Aspose.Words API 'throws' declares only java.lang.Exception

Hi,

Basically this is duplicate of the issue logged in this post, but concerning Aspose.Words.

I’ll describe the problem again:

We’re using Aspose.Words API in our product (version: 14.1.0.0, released 31 Jan 2014) and all the public methods of the API that throw an exception, have signature like:

public SomeClass doStuff() throws Exception

This is very inconvenient for us to work with as we have no way to intercept exceptions that we know are thrown by Aspose API.
Now we’d have to either add a try/catch block around each Aspose API call (that’s quite a lot), or catch a java.lang.Exception higher in our code, analyze its message and guess somehow that it came from Aspose API.

So, to summarize, we’d like to see the public API have signatures like:

public SomeClass doStuff() throws AsposeException

Are there plans to implement this in one of the next releases? Any estimate would be very appreciated.

Kind regards,

Ekaterina

Hi Ekaterina,

Thanks for your inquiry.

It would be great if you please share the APIs for which you are getting the exception. There might be some generic exception or specific exceptions are thrown while using Aspose.Words APIs. E.g Document Constructor (Stream) may throws following type of exceptions.

UnsupportedFileFormatException The document format is not recognized or not supported.
FileCorruptedException The document appears to be corrupted and cannot be loaded.
Exception There is a problem with the document and it should be reported to Aspose.Words developers.
IOException There is an input / output exception.
IncorrectPasswordException The document is encrypted and requires a password to open, but you supplied an incorrect password.
ArgumentNullException The stream cannot be null.
NotSupportedException The stream does not support reading or seeking.
ObjectDisposedException The stream is a disposed object.

Hi Tahir,

Thanks for your reply. Below are some simple code samples:

try
{
    Document document = new Document(inputStream);
}
catch (Exception e)
{
    e.printStackTrace();
}

try
{
    document.updatePageLayout();
}
catch (Exception e)
{
    e.printStackTrace();
}

try
{
    document.save("/Users/test-user/output.pdf", new PdfSaveOptions());
}
catch (Exception e)
{
    e.printStackTrace();
}

The problem is that there’s no way for us to know what various types of exceptions does this or that method throw, because:

  1. the signature of the method declares ‘throws Exception’
  2. The Java API reference on the website does not document the exception types for the methods. I went to check Document constructor documentation and it does not say anything about what exceptions it might throw.

So, for example, we’d expect Document constructor to be like:

Document (InputStream stream) throws UnsupportedFileFormatException, FileCorruptedException, IOException, IncorrectPasswordException, ArgumentNullException, NotSupportedException, ObjectDisposedException

Kind regards,

Ekaterina

Hi Ekaterina,

Thanks for sharing the detail.

We have logged this issue in our issue tracking system for consideration.
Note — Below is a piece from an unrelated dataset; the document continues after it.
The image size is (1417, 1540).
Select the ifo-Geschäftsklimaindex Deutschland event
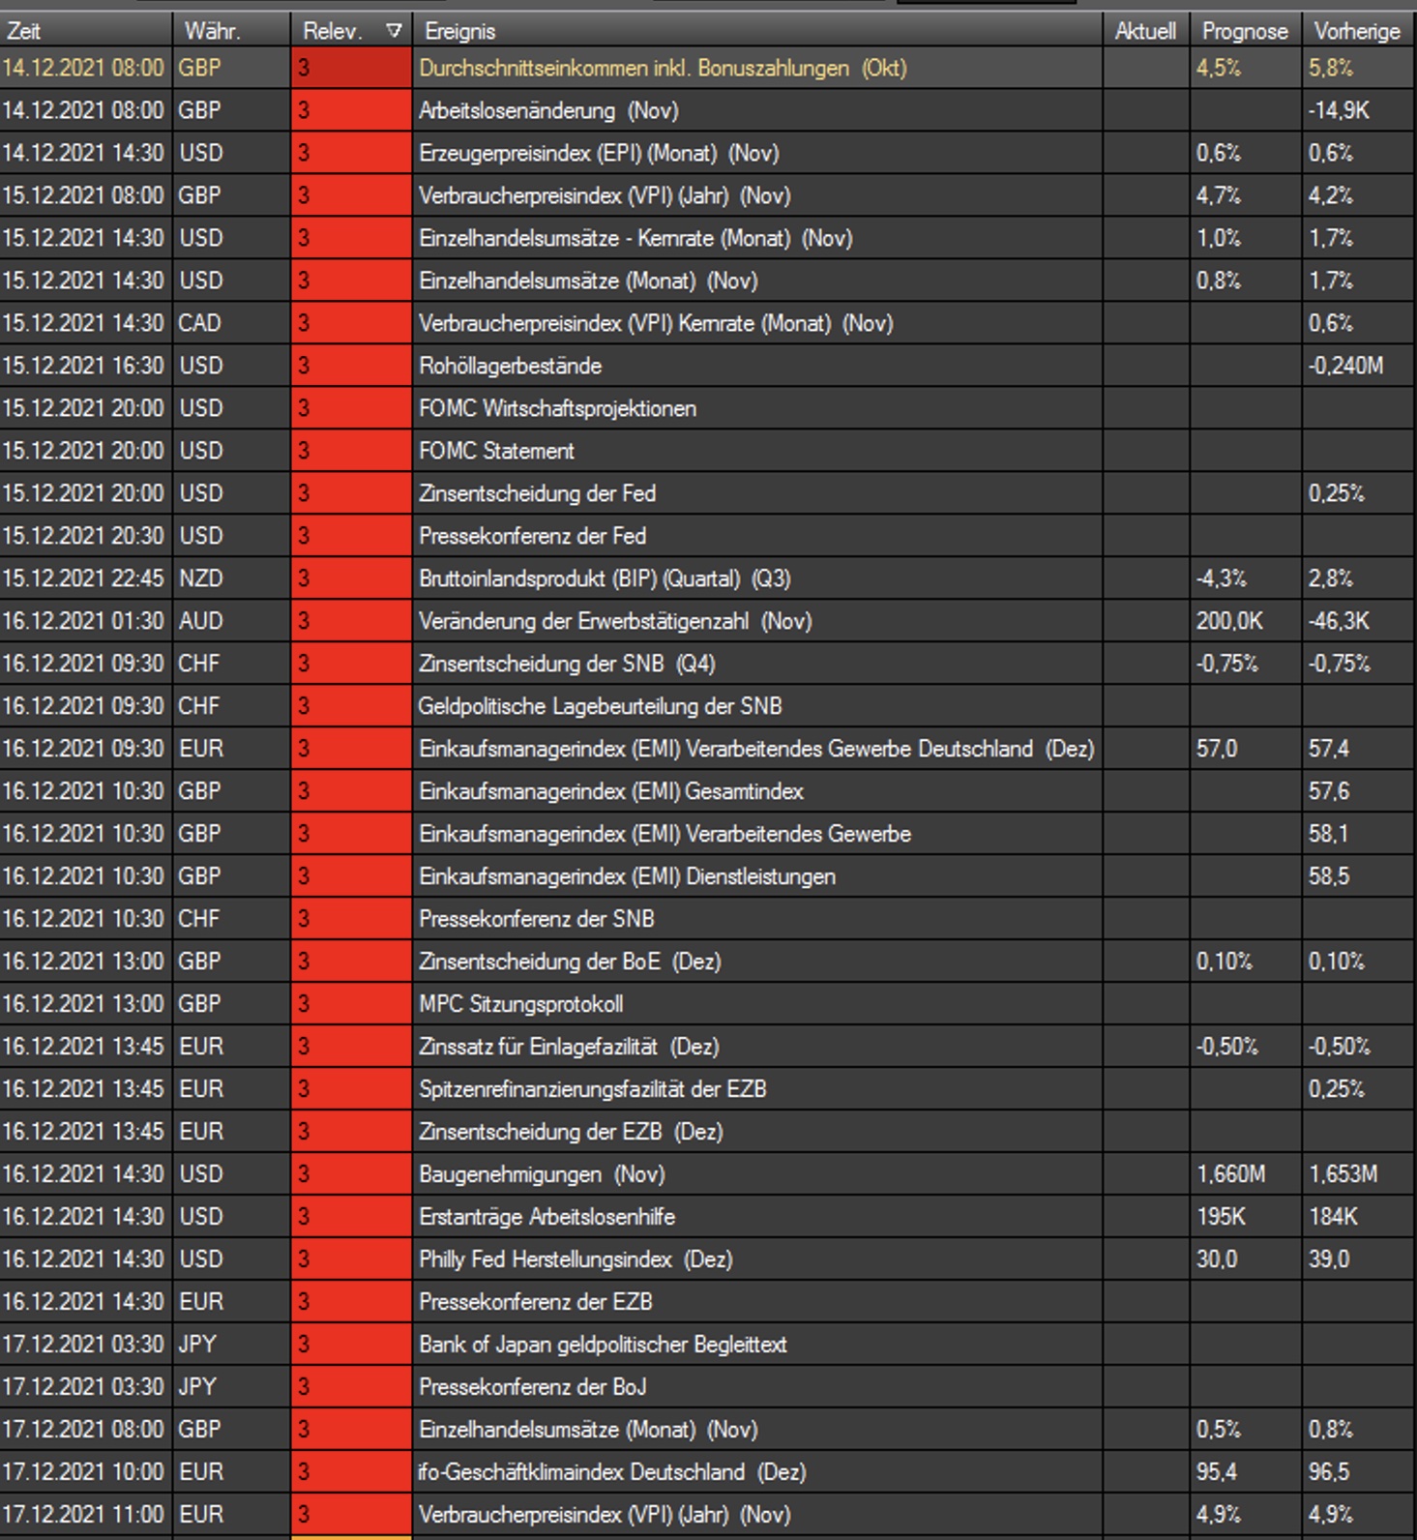pyautogui.click(x=611, y=1472)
Aspose.Word should not throw any generic exception and the exceptions should be specific e.g AsposeException.

I have logged this issue as WORDSJAVA-844 in our issue tracking system. Our development team will look into the possibility of implementation. Once we have any information about this issue, we will update you via this thread.

Please let us know if you have any more queries.

Hi Ekaterina,

Thanks for your patience. It is to update you that we have closed the issue (WORDSJAVA-844) with “Not a bug” resolution.

  1. Most Aspose.Words public methods actually throws 10+ exceptions.
  2. Moreover, actual possible exceptions are dependent on workflow e.g. if you save document to PDF you will get the one set of exceptions but if you save document to PNG you will get another set of exceptions.
  3. Some Exceptions are dependent on host platform: Windows+OracleJVM in particular place can throw different exception than Linux+IBM_JVM.

So, there is no need to add 10-20 redundant try-catch blocks for every Aspose.Words method.